Stored records
● ● ● ● ●

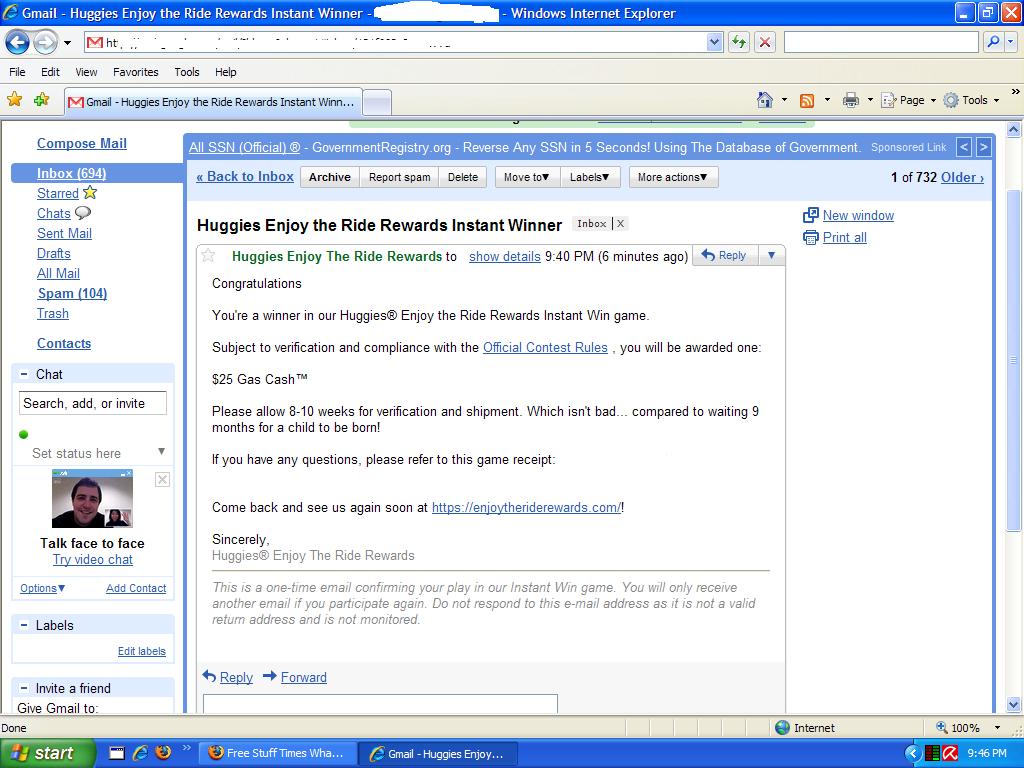Star this Huggies email message

click(209, 256)
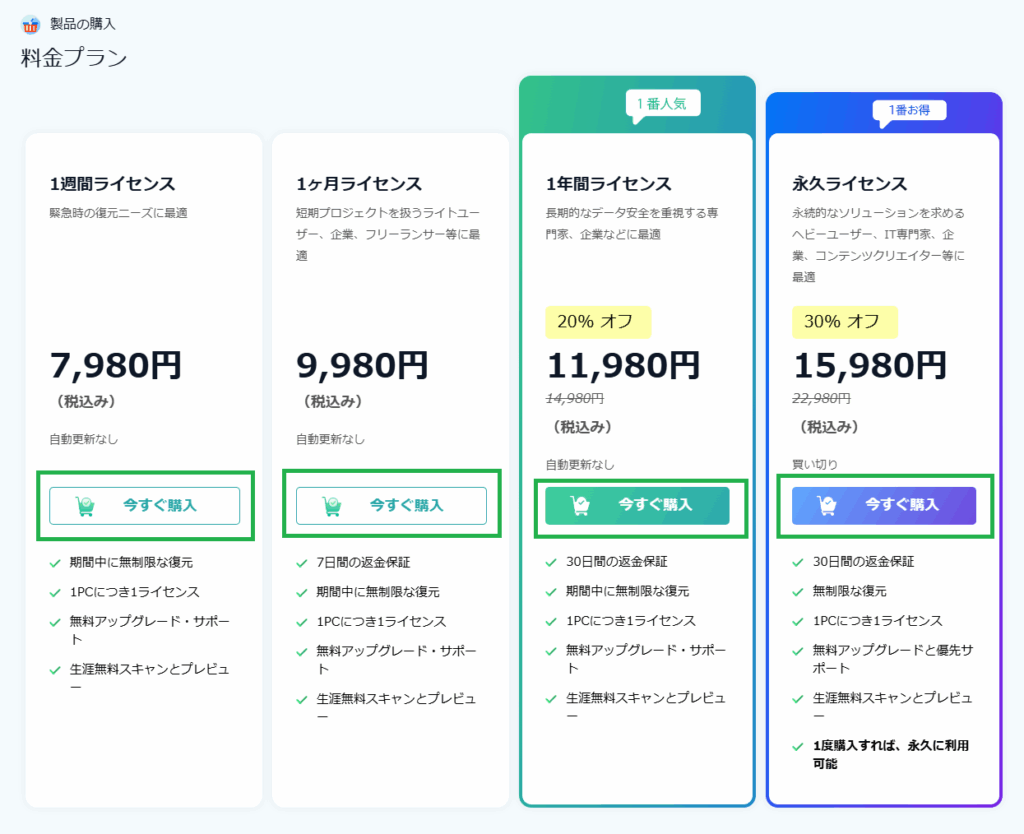1024x834 pixels.
Task: Click 今すぐ購入 for the 永久ライセンス plan
Action: (x=884, y=506)
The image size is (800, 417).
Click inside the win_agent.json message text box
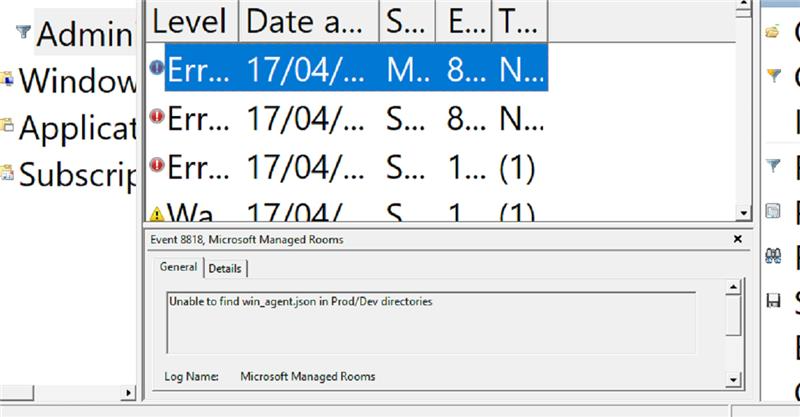tap(430, 320)
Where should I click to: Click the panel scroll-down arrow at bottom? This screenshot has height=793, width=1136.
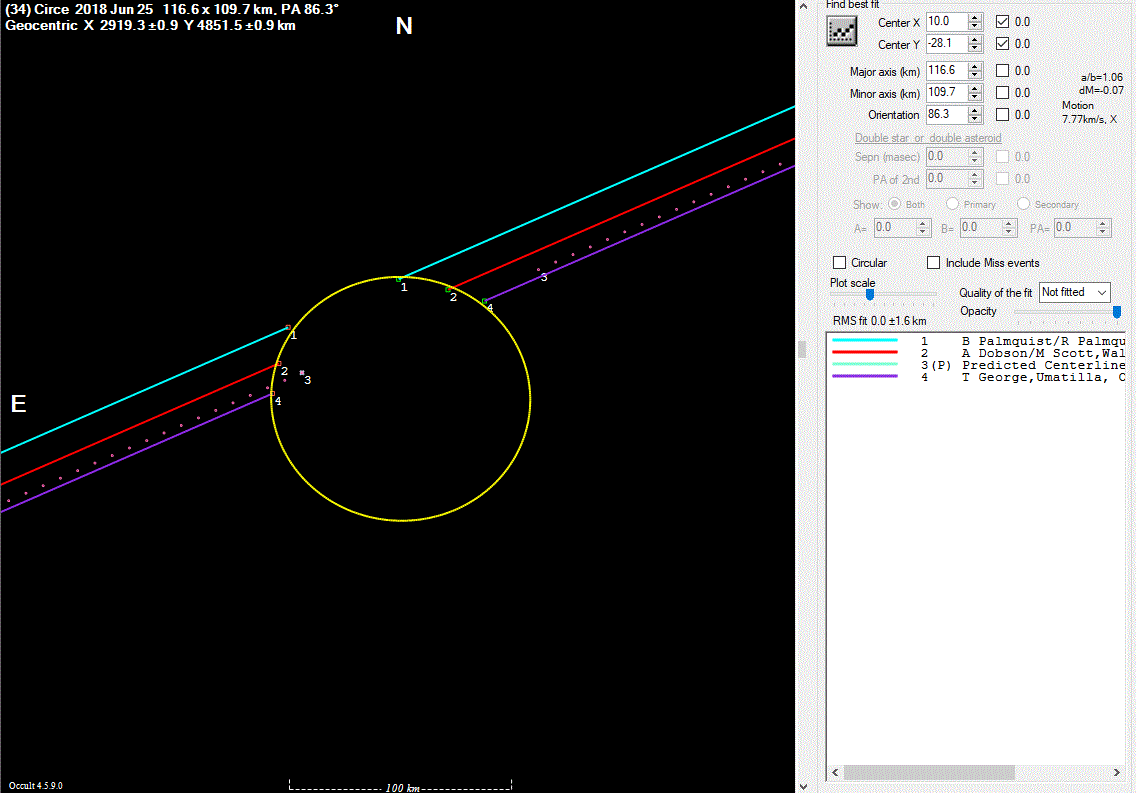point(804,785)
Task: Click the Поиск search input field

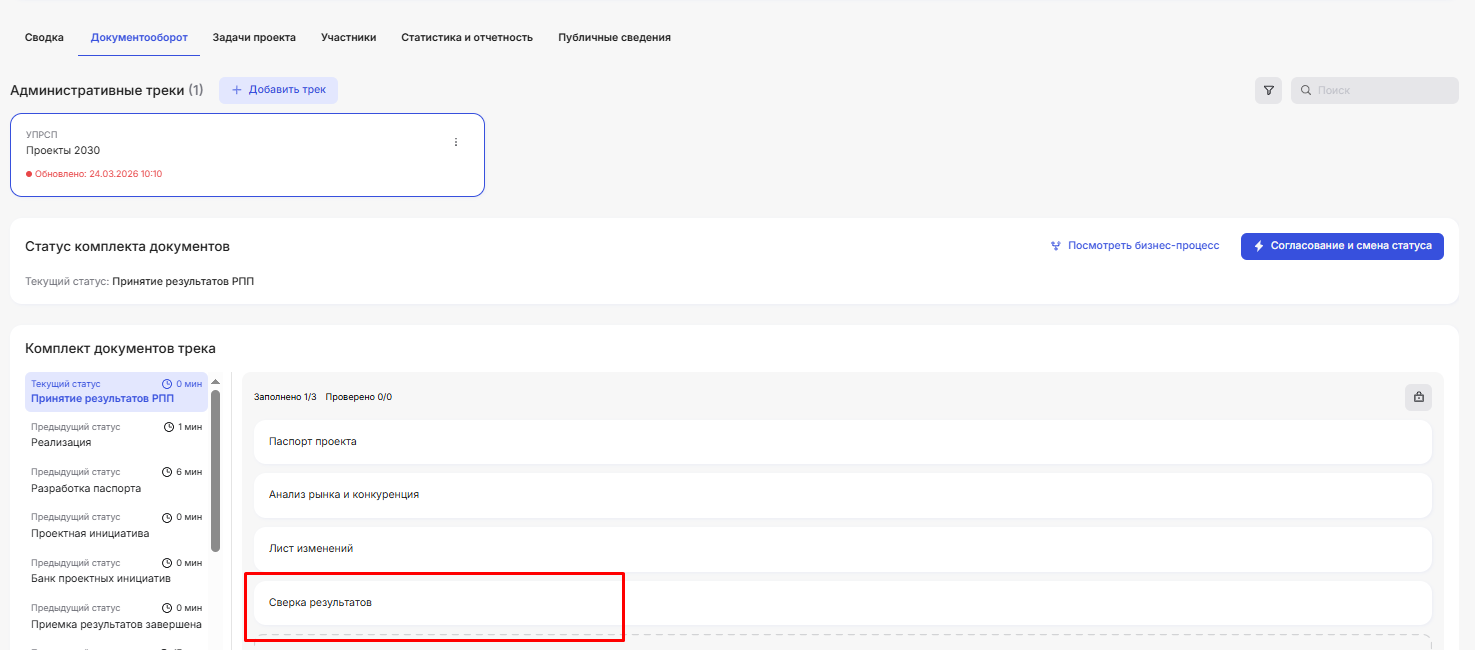Action: pyautogui.click(x=1383, y=90)
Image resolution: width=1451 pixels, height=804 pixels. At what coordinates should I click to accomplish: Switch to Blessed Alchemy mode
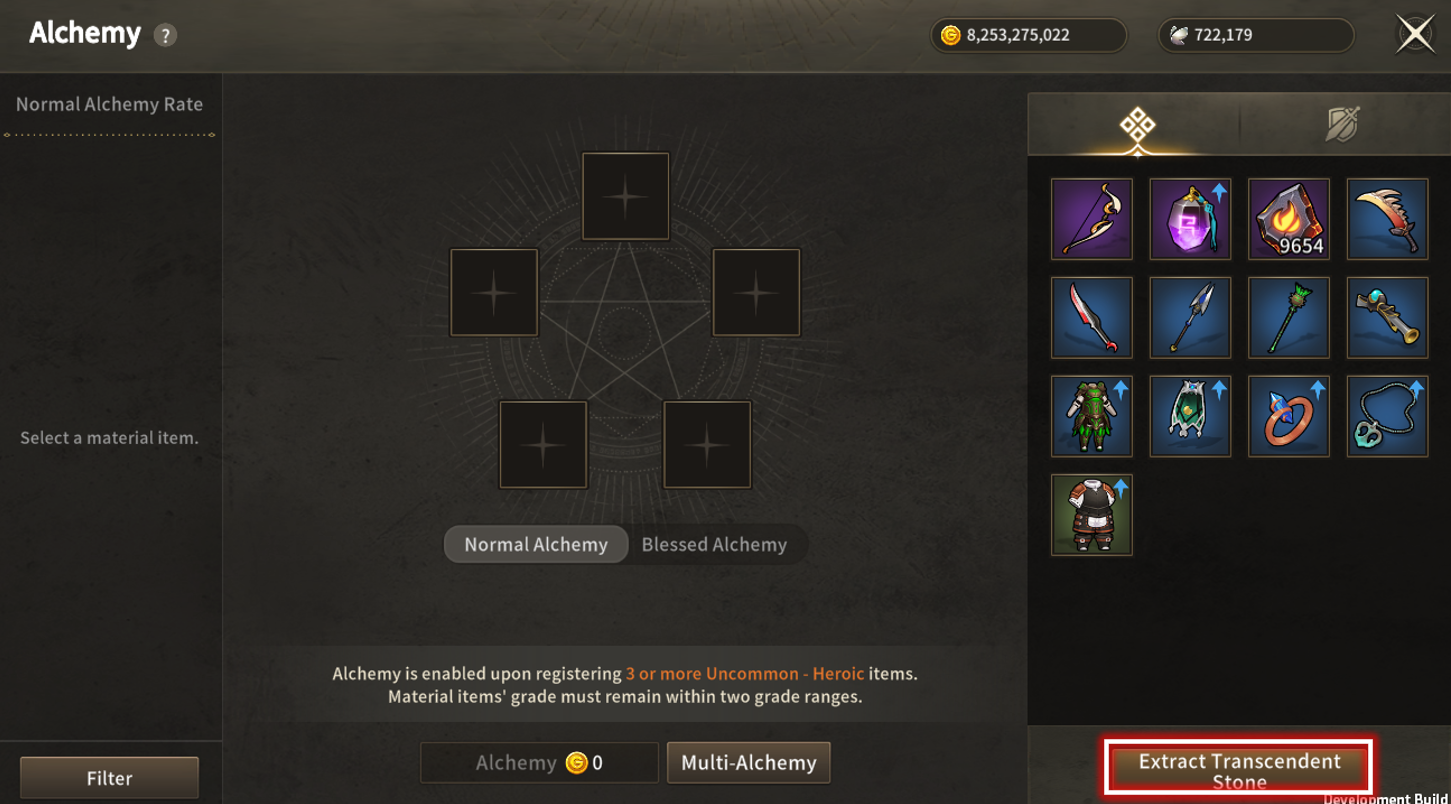tap(714, 544)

● ● ● ● ●

**Brief:**
Produce an exact copy of only those lines that run from the line with "Where should I" to the final line of the records, including both; exclude images.

**Output for this exercise:**
Where should I click to: Click the panel scroll-down arrow at bottom? This screenshot has height=793, width=1136.
point(804,785)
Task: Click the Поиск search input field

Action: pyautogui.click(x=1383, y=90)
Image resolution: width=1451 pixels, height=804 pixels. At what coordinates should I click to accomplish: Switch to Blessed Alchemy mode
tap(714, 544)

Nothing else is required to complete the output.